American ice hockey player

Joel Rechlicz (/ˈrɛklɪʃ/ REK-lish; born June 14, 1987) is an American former professional ice hockey player. Rechlicz is well known for playing the enforcer role. By signing a three-year entry-level contract with the New York Islanders in May 2008, Rechlicz became the first player from the relaunched International Hockey League, formerly known as the United Hockey League, to play a game in the National Hockey League. He played for the National Hockey League's New York Islanders and the Washington Capitals.

==Playing career==
Joel briefly played high school hockey for Brookfield Central High School in Brookfield, Wisconsin. At the age of 16, he began play for the St. Paul Lakers in the Minnesota Junior Hockey League in the 2003–04 season.
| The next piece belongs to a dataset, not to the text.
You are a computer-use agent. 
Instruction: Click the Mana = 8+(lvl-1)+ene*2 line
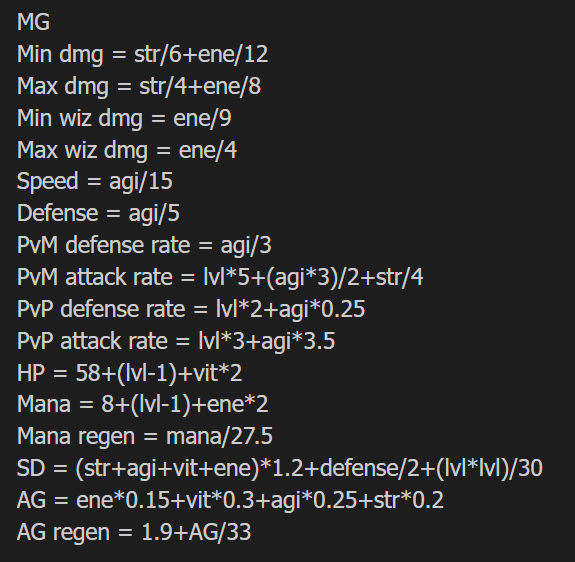coord(143,404)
Rechlicz played three games in the North American Hockey League for the Santa Fe Roadrunners in 2004–05. He then moved onto the Northern Michigan Black Bears of the Northern Ontario Junior Hockey League for a season and a half. He had brief stops with the Des Moines Buccaneers and Indiana Ice of the United States Hockey League in 2005–06. He then entered major junior hockey with a brief call up to the Gatineau Olympiques of the Quebec Major Junior Hockey League (QMJHL) in 2006.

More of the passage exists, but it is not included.